[[ Dataset content open ]]

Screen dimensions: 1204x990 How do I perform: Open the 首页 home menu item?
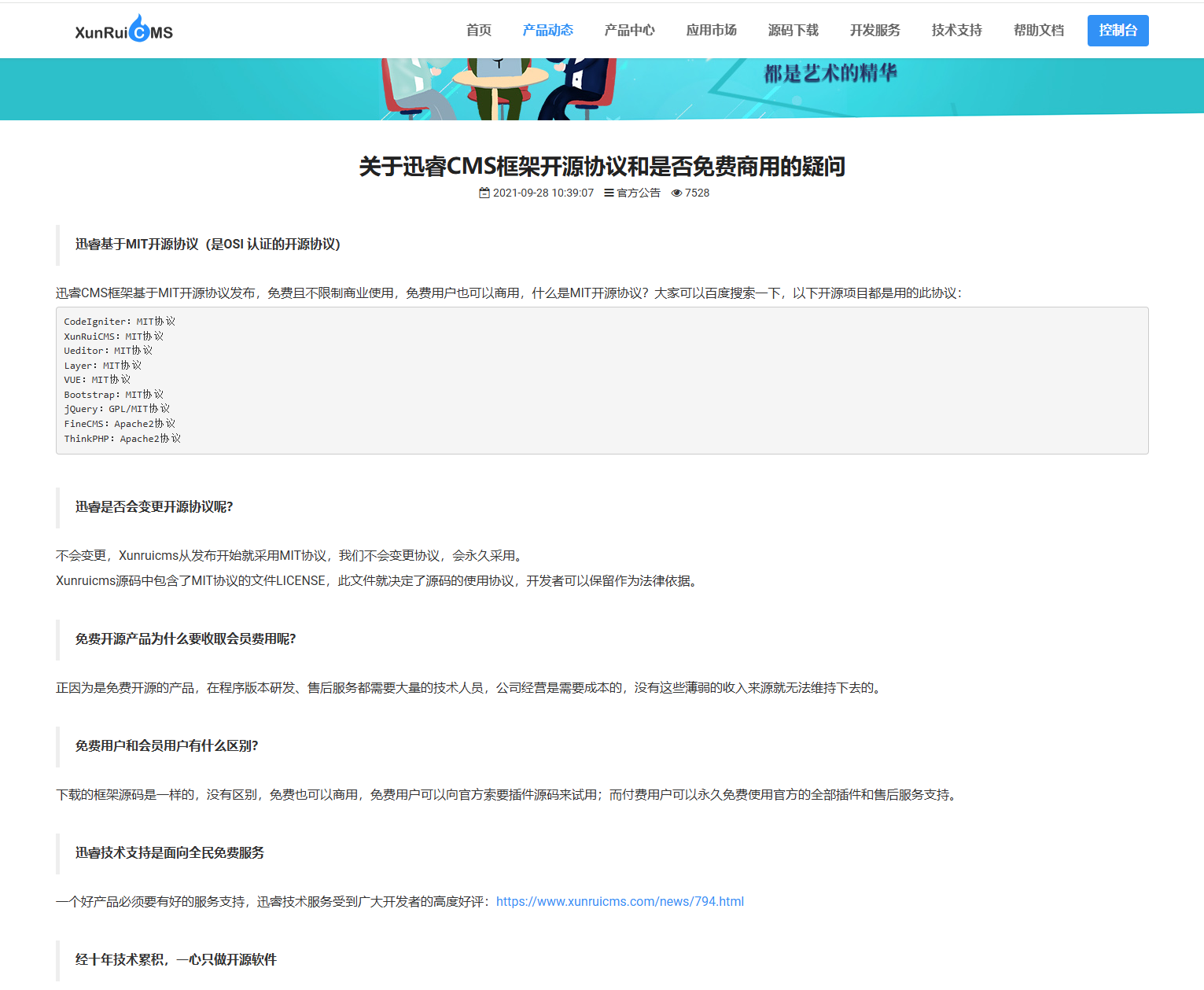pos(478,30)
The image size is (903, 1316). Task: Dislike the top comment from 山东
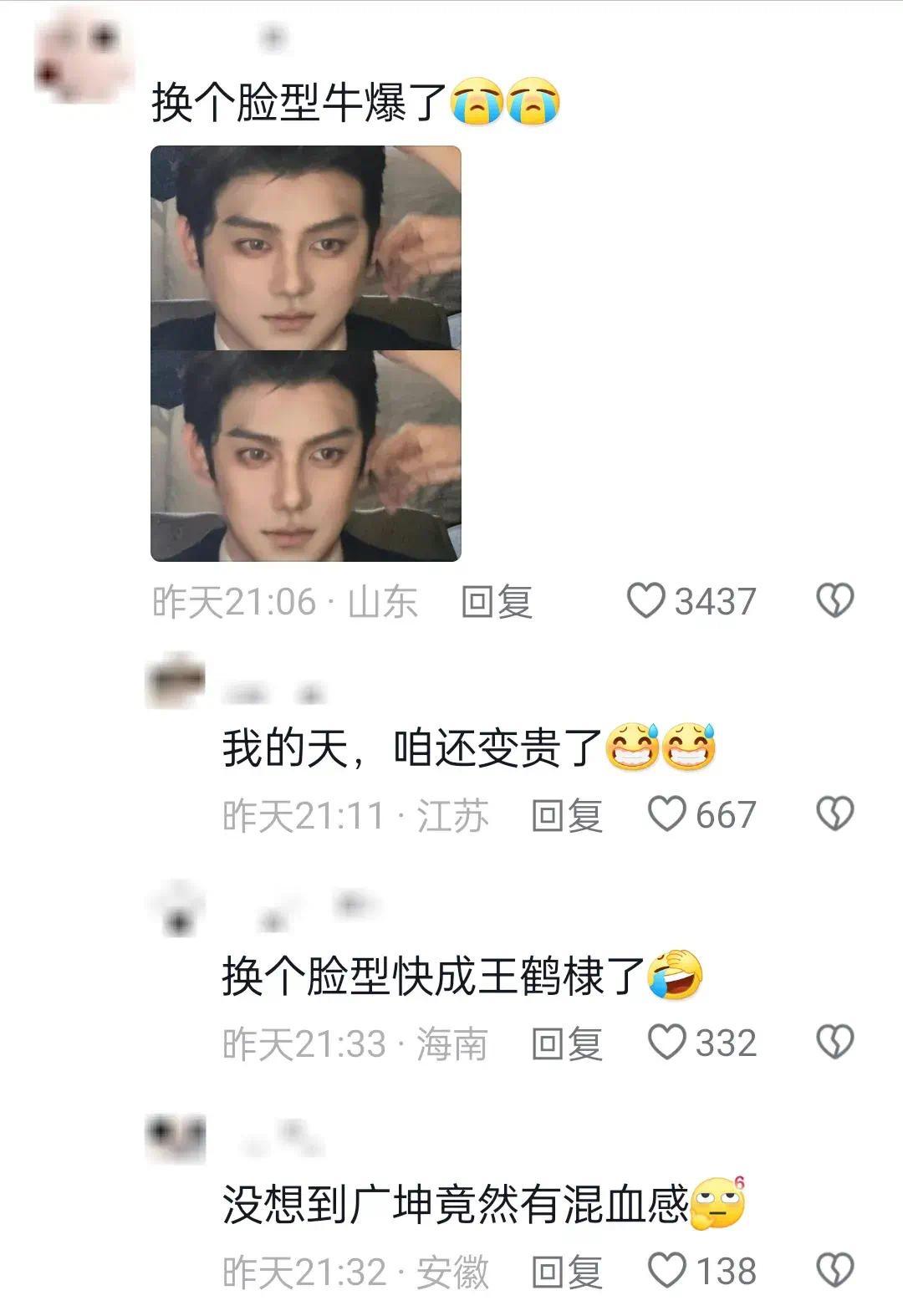[834, 600]
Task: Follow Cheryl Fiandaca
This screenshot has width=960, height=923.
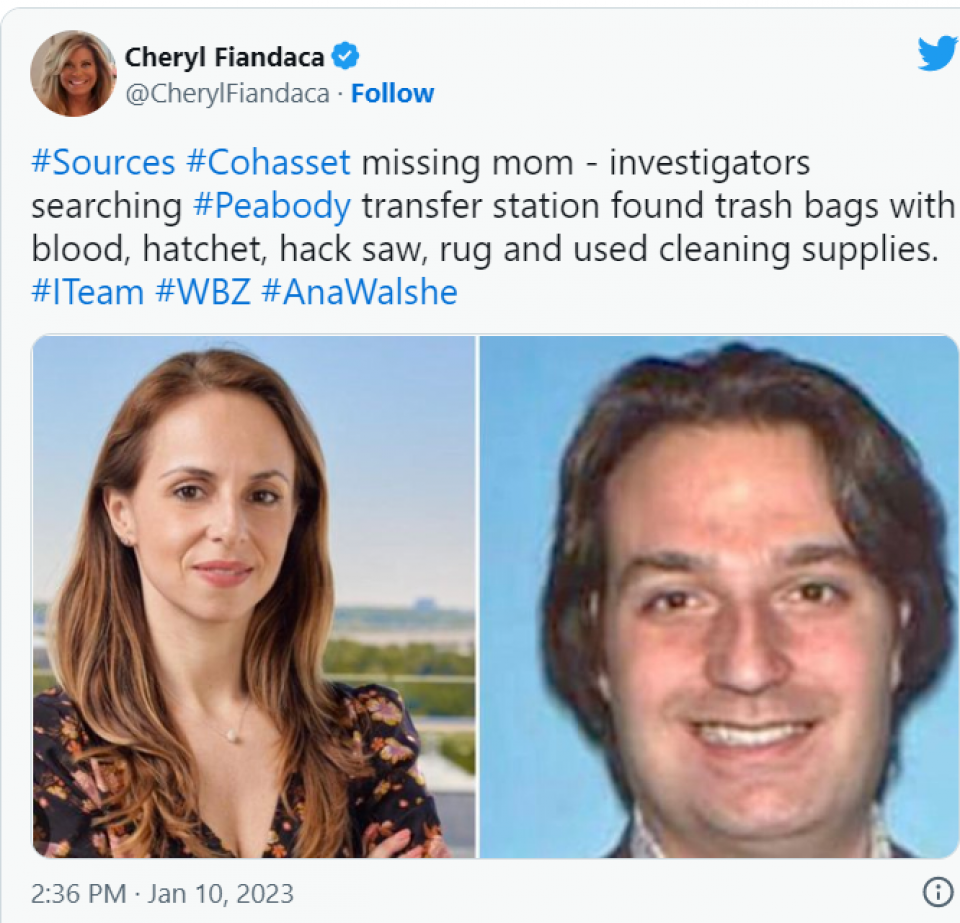Action: [x=392, y=94]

[[ Dataset content closed ]]

- **Prompt**:
Keep out the pictures, and copy exactly the lines from the one that contains "Task: Follow Cheryl Fiandaca" through the final line of the records above, both ends included.

- **Task solution**:
Task: Follow Cheryl Fiandaca
This screenshot has width=960, height=923.
Action: [x=392, y=94]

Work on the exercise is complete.